SIGNIFICANCE: Hospitalized patients are at risk for IAD which increases healthcare costs. Focus groups indicated that nursing staff lacked knowledge about IAD prevention and management, yet an EBP for this topic is lacking. Research shows patients benefit from nurse use of a defined protocol.
METHODS: Surveillance for 3 days on 3 inpatient units (ICU, medical, oncology) determined the prevalence of incontinence and IAD before and after the EBP implementation. Review and evaluation of literature on incontinence and IAD resulted in graded, evidence based recommendations for IAD prevention and management that was validated by expert review. This protocol was the basis for an expert-validated computerized nursing education program. Pre and Post testing of staff on the 3 units and unobtrusive observation of IAD care in the ICU evaluated nursing knowledge and practice before and after EBP education.
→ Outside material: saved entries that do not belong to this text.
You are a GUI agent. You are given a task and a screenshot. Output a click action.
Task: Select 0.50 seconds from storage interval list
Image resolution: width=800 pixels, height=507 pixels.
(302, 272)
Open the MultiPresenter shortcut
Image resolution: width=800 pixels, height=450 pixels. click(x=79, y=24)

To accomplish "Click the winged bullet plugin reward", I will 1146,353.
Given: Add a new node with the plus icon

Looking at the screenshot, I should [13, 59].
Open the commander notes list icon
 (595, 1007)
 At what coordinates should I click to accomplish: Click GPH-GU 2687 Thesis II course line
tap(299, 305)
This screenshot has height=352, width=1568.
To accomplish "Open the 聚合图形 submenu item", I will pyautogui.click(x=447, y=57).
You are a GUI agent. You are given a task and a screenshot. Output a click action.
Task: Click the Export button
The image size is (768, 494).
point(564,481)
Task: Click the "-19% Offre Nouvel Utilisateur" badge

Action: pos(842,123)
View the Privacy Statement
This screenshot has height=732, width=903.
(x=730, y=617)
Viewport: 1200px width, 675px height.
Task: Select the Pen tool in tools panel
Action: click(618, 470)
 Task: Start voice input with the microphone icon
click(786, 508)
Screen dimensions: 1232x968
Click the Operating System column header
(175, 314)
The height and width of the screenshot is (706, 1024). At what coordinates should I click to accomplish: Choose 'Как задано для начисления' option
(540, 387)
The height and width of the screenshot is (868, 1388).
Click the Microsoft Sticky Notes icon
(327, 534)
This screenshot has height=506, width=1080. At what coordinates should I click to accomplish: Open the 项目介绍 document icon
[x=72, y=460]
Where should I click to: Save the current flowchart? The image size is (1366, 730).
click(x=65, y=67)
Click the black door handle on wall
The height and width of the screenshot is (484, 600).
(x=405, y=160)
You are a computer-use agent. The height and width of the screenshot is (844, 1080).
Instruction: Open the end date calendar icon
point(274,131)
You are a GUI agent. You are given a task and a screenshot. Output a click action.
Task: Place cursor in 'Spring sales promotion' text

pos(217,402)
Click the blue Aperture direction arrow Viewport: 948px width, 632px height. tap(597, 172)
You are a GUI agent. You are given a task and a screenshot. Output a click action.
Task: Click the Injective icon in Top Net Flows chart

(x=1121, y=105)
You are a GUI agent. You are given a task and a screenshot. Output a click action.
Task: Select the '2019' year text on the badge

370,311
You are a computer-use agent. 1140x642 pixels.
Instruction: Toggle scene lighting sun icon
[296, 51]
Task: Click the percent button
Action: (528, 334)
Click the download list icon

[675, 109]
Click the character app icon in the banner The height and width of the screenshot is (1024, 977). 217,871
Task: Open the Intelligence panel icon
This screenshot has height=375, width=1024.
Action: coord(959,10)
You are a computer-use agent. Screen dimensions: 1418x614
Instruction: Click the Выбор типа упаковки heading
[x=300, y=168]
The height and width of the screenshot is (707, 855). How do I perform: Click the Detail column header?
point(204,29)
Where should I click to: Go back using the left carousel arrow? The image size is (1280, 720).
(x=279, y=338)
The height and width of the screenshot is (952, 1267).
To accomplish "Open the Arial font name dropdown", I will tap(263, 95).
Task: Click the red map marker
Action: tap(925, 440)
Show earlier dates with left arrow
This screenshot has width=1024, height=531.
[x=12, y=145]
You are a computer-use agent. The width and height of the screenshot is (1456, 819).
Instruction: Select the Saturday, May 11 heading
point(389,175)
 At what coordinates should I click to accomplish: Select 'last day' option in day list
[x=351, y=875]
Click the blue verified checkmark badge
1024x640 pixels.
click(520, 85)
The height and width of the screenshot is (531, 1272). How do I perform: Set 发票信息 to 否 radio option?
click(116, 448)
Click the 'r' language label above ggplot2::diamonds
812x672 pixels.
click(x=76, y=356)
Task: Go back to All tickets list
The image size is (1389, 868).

RESULTS: Overall prevalence of urinary (UI), fecal (FI) and dual incontinence (DI) before and after the EBP = 39% and 20%. Nursing staff’s (mean [sd]) post test scores (12.1 [1.7]) were significantly higher than test scores before completing the computer education program (11.2 [2.3] p=.04). Cleansing time in minutes (mean[range]) significantly decreased pre (5.8 [0-35]) to post intervention (2.4 [.75-6.3] p < .001). Use of correct procedure elements for cleansing increased significantly pre to post (p <.001).
CONCLUSIONS: Findings indicated a clear need for an EBP. A computer based education program improved knowledge of IAD prevention, management and incontinence care. Nurses successfully influenced hospital purchasing decisions for skin care products. The IAD EBP and education successfully improved nursing practice.